The New Orleans Saints have been one of the hottest teams over the past eight weeks winning seven of eight games including Monday night's big 17-14 victory over the Atlanta Falcons.

After an inconsistent start, the Saints appear to be heading into the playoffs in defence of their Super Bowl victory hitting on all cylinders.

This week, however, as they prepare to play host to the Tampa Bay Buccaneers in what promises to be a bruising finale, the Saints will have to get by without wide receiver Marques Colston who earlier in the week underwent arthroscopic surgery on his right knee.

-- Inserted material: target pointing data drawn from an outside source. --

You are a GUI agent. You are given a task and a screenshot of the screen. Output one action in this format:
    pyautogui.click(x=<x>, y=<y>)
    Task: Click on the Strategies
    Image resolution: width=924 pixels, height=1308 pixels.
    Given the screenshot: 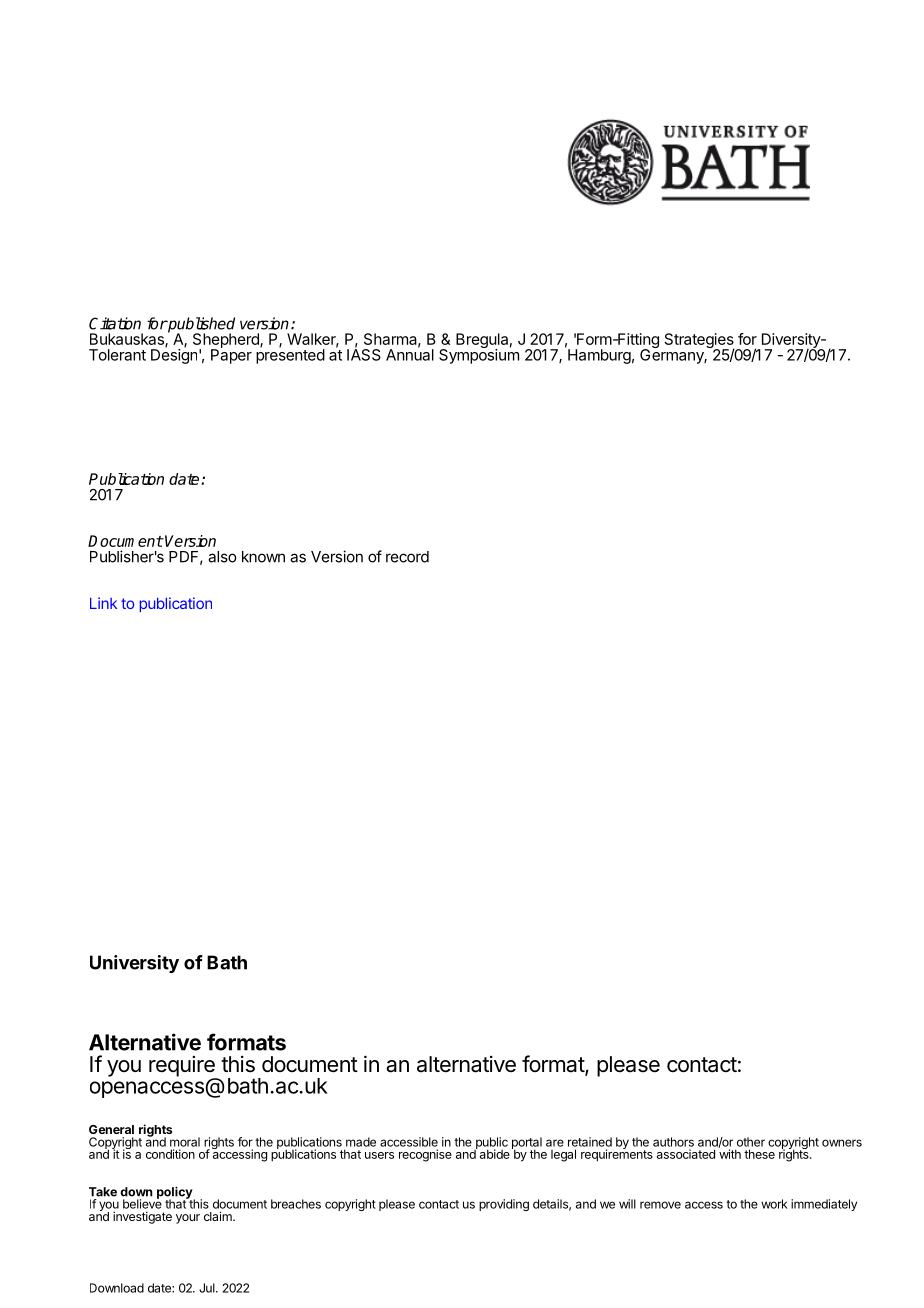 What is the action you would take?
    pyautogui.click(x=700, y=342)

Colston will in all likelihood not be able to play in Sunday's game -- but what about a wild-card game the following weekend?

Saints head coach Sean Payton said that Colston emerged from Monday's game with soreness and had a procedure that he characterized as a "clean up" and relatively minor.

Colston did not practice on Thursday and as a result the Saints brought up receiver Adrian Arrington from the practice squad as a precautionary move.

Colston this season has been the favourite target of quarterback Drew Brees as he leads the club in receptions with 84, receiving yards with 1,022 and has caught seven TD passes.

Colston is a key link in the Saints passing game and come playoff time if he can't go or is not fully recovered and less effective it could put a severe crimp in the Saints offensive game plan and their hopes of a Super Bowl repeat.